ITEM 13.         CERTAIN RELATIONSHIPS AND RELATED TRANSACTIONS

         During the year ended January 31, 1995, the Company leased office,
warehouse and operations space from NCP Ltd. ("NCP"), an Ohio limited
partnership, the general partners of which are Messrs. Kendall, Kennedy and
Cutter and Jay J. Ross, a former officer of the Company.  Jerry E. Kish, a
former officer and director of the Company, was a partner of NCP until January
1, 1995, at which date he surrendered his partnership interest back to NCP.
The Company made rental payments to NCP of $355,000 for the year ended January
31, 1995.  The Company paid $40,000 to NCP for the year ended January 31, 1995,
for building maintenance, consulting services and building management fees.  In
connection with the consolidation of the Company's facilities and the sale of
certain of its noncore businesses, all of the leases from NCP have been
terminated, and the Company has no remaining commitments to NCP for rentals
with respect to facilities.

         On May 31, 1994, the Company sold to the predecessor of MRK
Technologies, Ltd. ("MRK") substantially all of the assets of a subsidiary and
a division of the Company engaged in the businesses of selling computer systems
and software and related equipment, network connectivity products and related
services.  Mr. Kennedy is the Chairman and Chief Executive Officer and one of
the principal members of MRK.  The purchase price paid by MRK for the assets
consisted of cash and short-term notes in the aggregate amount of approximately
$8.5 million and a subordinated note in the original principal amount of $2
million payable in installments through 1999.  The note is subordinated to
certain commercial financing arrangements of MRK, is guaranteed by Mr. Kennedy
and is secured by Mr.

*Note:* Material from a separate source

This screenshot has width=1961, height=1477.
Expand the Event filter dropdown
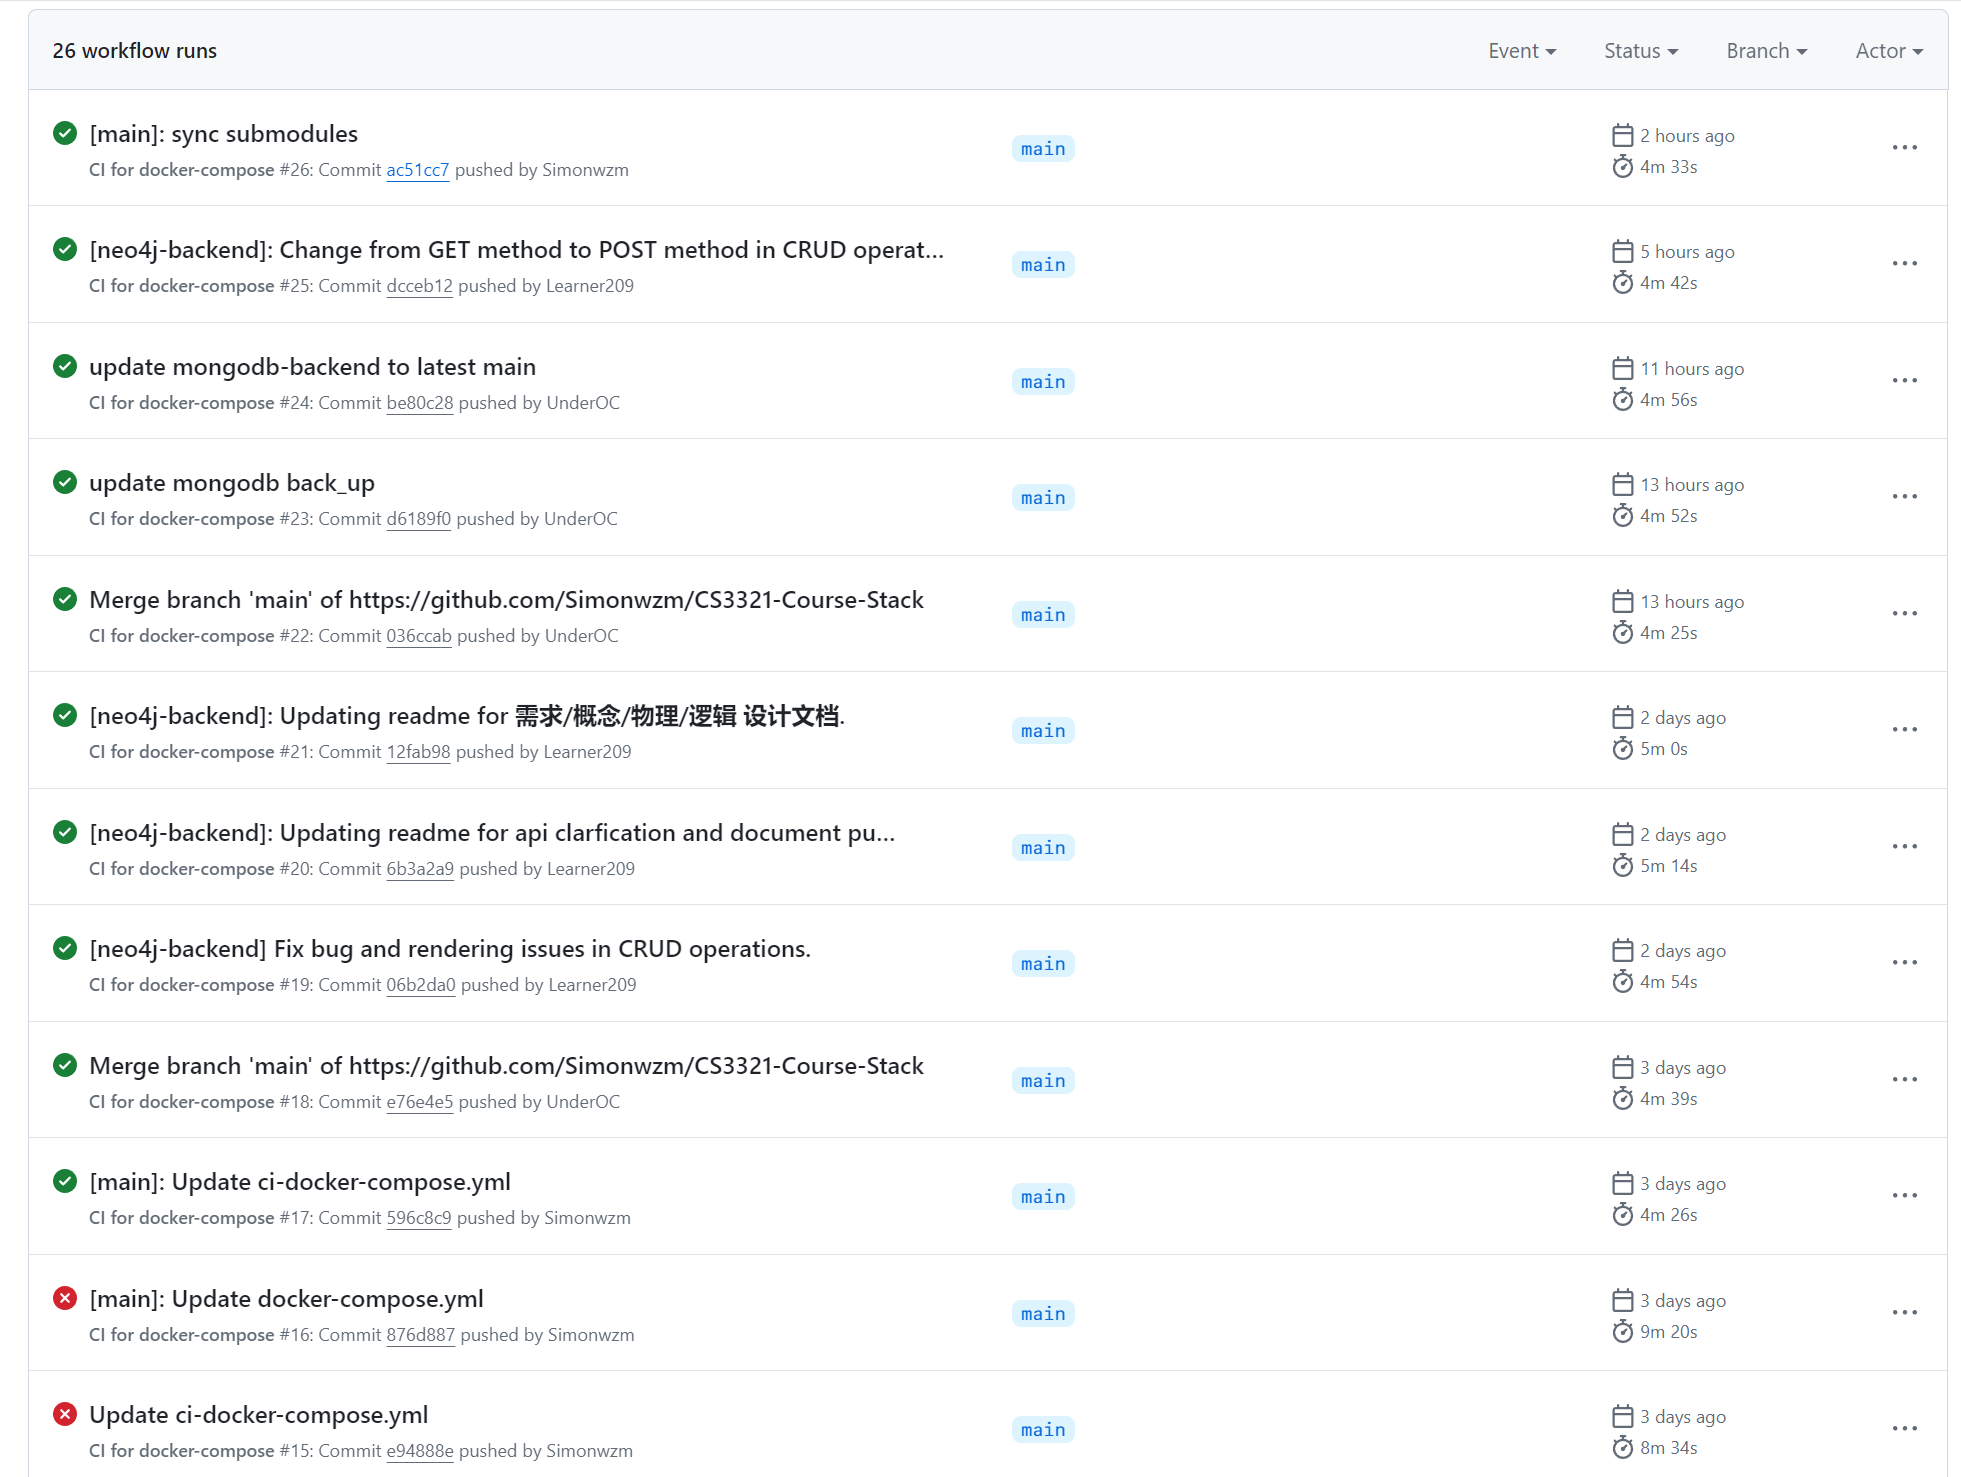1521,51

Kennedy's pledge to the Company of shares of the Company
held by him.  The unpaid principal amount of the note at March 31, 1995 was
$1.5 million.  In connection with the sale, the Company leased to MRK certain
furniture, fixtures and equipment used in the business.  The lease provides for
aggregate rentals of approximately $796,000 over a term of thirty-six months
and gives MRK the option to purchase the leased equipment at the end of the
lease term for a nominal amount.

         On March 31, 1994, the Company sold to Open Software, Inc.
substantially all of the assets of the Company's open systems software
distribution business.  The purchase price consisted of $100,000 in cash and
certain percentage amounts based on software revenues during the three months
following the closing.  Mr. Kennedy was the Chairman and Chief Executive
Officer and one of the principal stockholders of Open Software, Inc., which is
now a part of MRK.  Michael T. Joseph, who was Senior Vice President of the
Company immediately prior to the sale, was the President and Chief Operating
Officer of Open Software, Inc.

         During the year ended January 31, 1995, the Company purchased computer
equipment for lease to its customers and acquired other products and services
from MRK.  The aggregate amount of these purchases was $5.3 million, for which
the Company owed MRK $145,000 at January 31, 1995.  In addition, the Company
sold $180,000 of goods and services to MRK during the year.  At January 31,
1995, the Company was owed approximately $375,000 from MRK for goods and
services and custodial funds held by MRK.